• [Problem to solve]:
Could you write out the records below exactly as they appear?

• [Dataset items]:

-- Opening Marker --

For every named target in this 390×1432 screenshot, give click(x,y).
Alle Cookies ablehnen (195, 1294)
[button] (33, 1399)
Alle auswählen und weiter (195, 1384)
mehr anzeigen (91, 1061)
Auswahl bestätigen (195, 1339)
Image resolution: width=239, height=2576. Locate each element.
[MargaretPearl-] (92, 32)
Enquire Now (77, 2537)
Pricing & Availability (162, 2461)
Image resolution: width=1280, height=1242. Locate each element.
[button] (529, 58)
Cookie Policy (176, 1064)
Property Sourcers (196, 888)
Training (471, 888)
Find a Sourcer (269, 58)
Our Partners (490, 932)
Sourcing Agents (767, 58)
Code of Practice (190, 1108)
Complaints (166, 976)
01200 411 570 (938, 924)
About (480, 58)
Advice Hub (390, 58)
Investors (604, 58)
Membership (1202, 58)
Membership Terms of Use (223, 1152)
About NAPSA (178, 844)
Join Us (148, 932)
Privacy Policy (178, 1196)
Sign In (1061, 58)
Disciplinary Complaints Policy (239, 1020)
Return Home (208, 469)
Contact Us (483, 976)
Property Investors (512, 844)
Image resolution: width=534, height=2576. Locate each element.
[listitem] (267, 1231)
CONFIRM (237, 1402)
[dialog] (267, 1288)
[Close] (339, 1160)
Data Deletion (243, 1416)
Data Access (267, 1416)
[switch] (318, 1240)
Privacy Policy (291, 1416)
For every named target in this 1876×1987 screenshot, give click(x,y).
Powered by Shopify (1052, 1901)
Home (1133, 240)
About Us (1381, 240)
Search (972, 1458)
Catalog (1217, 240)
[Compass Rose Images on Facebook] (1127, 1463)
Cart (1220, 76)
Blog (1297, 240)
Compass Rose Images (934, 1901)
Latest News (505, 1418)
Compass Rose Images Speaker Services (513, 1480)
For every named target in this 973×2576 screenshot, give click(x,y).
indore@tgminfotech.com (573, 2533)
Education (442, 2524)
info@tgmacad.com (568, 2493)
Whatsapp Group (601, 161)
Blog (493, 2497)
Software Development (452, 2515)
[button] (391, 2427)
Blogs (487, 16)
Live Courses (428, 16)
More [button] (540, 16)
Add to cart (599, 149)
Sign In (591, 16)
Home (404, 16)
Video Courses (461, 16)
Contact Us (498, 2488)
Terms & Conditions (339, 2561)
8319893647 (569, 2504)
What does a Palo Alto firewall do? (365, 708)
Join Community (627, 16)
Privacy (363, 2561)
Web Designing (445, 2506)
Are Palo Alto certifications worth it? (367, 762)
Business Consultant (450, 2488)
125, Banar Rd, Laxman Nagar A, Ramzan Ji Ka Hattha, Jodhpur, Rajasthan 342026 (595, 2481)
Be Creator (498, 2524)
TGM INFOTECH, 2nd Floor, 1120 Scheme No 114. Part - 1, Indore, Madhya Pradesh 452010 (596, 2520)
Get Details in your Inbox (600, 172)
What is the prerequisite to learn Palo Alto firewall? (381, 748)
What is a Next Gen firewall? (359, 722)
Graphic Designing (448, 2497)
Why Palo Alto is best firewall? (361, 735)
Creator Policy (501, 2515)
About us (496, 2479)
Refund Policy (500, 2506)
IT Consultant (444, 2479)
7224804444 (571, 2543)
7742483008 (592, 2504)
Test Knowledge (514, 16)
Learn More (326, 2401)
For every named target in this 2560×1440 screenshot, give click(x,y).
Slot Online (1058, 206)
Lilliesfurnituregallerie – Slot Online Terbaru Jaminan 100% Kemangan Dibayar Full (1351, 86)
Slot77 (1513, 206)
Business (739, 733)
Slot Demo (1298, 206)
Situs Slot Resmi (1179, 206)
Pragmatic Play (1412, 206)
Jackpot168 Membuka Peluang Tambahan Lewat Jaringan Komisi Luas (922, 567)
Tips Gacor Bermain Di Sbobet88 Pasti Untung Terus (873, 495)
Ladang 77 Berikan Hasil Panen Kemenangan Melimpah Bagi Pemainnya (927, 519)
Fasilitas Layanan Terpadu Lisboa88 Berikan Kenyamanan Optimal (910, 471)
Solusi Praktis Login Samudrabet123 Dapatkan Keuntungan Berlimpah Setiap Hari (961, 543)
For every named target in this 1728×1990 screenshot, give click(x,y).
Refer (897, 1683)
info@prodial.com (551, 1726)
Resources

-- Closing Marker --

• [Exercise result]:
For every named target in this 390×1432 screenshot, give click(x,y).
Alle Cookies ablehnen (195, 1294)
[button] (33, 1399)
Alle auswählen und weiter (195, 1384)
mehr anzeigen (91, 1061)
Auswahl bestätigen (195, 1339)
Image resolution: width=239, height=2576. Locate each element.
[MargaretPearl-] (92, 32)
Enquire Now (77, 2537)
Pricing & Availability (162, 2461)
Image resolution: width=1280, height=1242. Locate each element.
[button] (529, 58)
Cookie Policy (176, 1064)
Property Sourcers (196, 888)
Training (471, 888)
Find a Sourcer (269, 58)
Our Partners (490, 932)
Sourcing Agents (767, 58)
Code of Practice (190, 1108)
Complaints (166, 976)
01200 411 570 (938, 924)
About (480, 58)
Advice Hub (390, 58)
Investors (604, 58)
Membership (1202, 58)
Membership Terms of Use (223, 1152)
About NAPSA (178, 844)
Join Us (148, 932)
Privacy Policy (178, 1196)
Sign In (1061, 58)
Disciplinary Complaints Policy (239, 1020)
Return Home (208, 469)
Contact Us (483, 976)
Property Investors (512, 844)
Image resolution: width=534, height=2576. Locate each element.
[listitem] (267, 1231)
CONFIRM (237, 1402)
[dialog] (267, 1288)
[Close] (339, 1160)
Data Deletion (243, 1416)
Data Access (267, 1416)
[switch] (318, 1240)
Privacy Policy (291, 1416)
For every named target in this 1876×1987 screenshot, give click(x,y).
Powered by Shopify (1052, 1901)
Home (1133, 240)
About Us (1381, 240)
Search (972, 1458)
Catalog (1217, 240)
[Compass Rose Images on Facebook] (1127, 1463)
Cart (1220, 76)
Blog (1297, 240)
Compass Rose Images (934, 1901)
Latest News (505, 1418)
Compass Rose Images Speaker Services (513, 1480)
For every named target in this 973×2576 screenshot, give click(x,y).
indore@tgminfotech.com (573, 2533)
Education (442, 2524)
info@tgmacad.com (568, 2493)
Whatsapp Group (601, 161)
Blog (493, 2497)
Software Development (452, 2515)
[button] (391, 2427)
Blogs (487, 16)
Live Courses (428, 16)
More [button] (540, 16)
Add to cart (599, 149)
Sign In (591, 16)
Home (404, 16)
Video Courses (461, 16)
Contact Us (498, 2488)
Terms & Conditions (339, 2561)
8319893647 (569, 2504)
What does a Palo Alto firewall do? (365, 708)
Join Community (627, 16)
Privacy (363, 2561)
Web Designing (445, 2506)
Are Palo Alto certifications worth it? (367, 762)
Business Consultant (450, 2488)
125, Banar Rd, Laxman Nagar A, Ramzan Ji Ka Hattha, Jodhpur, Rajasthan 342026 (595, 2481)
Be Creator (498, 2524)
TGM INFOTECH, 2nd Floor, 1120 Scheme No 114. Part - 1, Indore, Madhya Pradesh 452010 (596, 2520)
Get Details in your Inbox (600, 172)
What is the prerequisite to learn Palo Alto firewall? (381, 748)
What is a Next Gen firewall? (359, 722)
Graphic Designing (448, 2497)
Why Palo Alto is best firewall? (361, 735)
Creator Policy (501, 2515)
About us (496, 2479)
Refund Policy (500, 2506)
IT Consultant (444, 2479)
7224804444 (571, 2543)
7742483008 (592, 2504)
Test Knowledge (514, 16)
Learn More (326, 2401)
For every named target in this 2560×1440 screenshot, give click(x,y).
Slot Online (1058, 206)
Lilliesfurnituregallerie – Slot Online Terbaru Jaminan 100% Kemangan Dibayar Full (1351, 86)
Slot77 (1513, 206)
Business (739, 733)
Slot Demo (1298, 206)
Situs Slot Resmi (1179, 206)
Pragmatic Play (1412, 206)
Jackpot168 Membuka Peluang Tambahan Lewat Jaringan Komisi Luas (922, 567)
Tips Gacor Bermain Di Sbobet88 Pasti Untung Terus (873, 495)
Ladang 77 Berikan Hasil Panen Kemenangan Melimpah Bagi Pemainnya (927, 519)
Fasilitas Layanan Terpadu Lisboa88 Berikan Kenyamanan Optimal (910, 471)
Solusi Praktis Login Samudrabet123 Dapatkan Keuntungan Berlimpah Setiap Hari (961, 543)
For every named target in this 1728×1990 screenshot, give click(x,y).
Refer (897, 1683)
info@prodial.com (551, 1726)
Resources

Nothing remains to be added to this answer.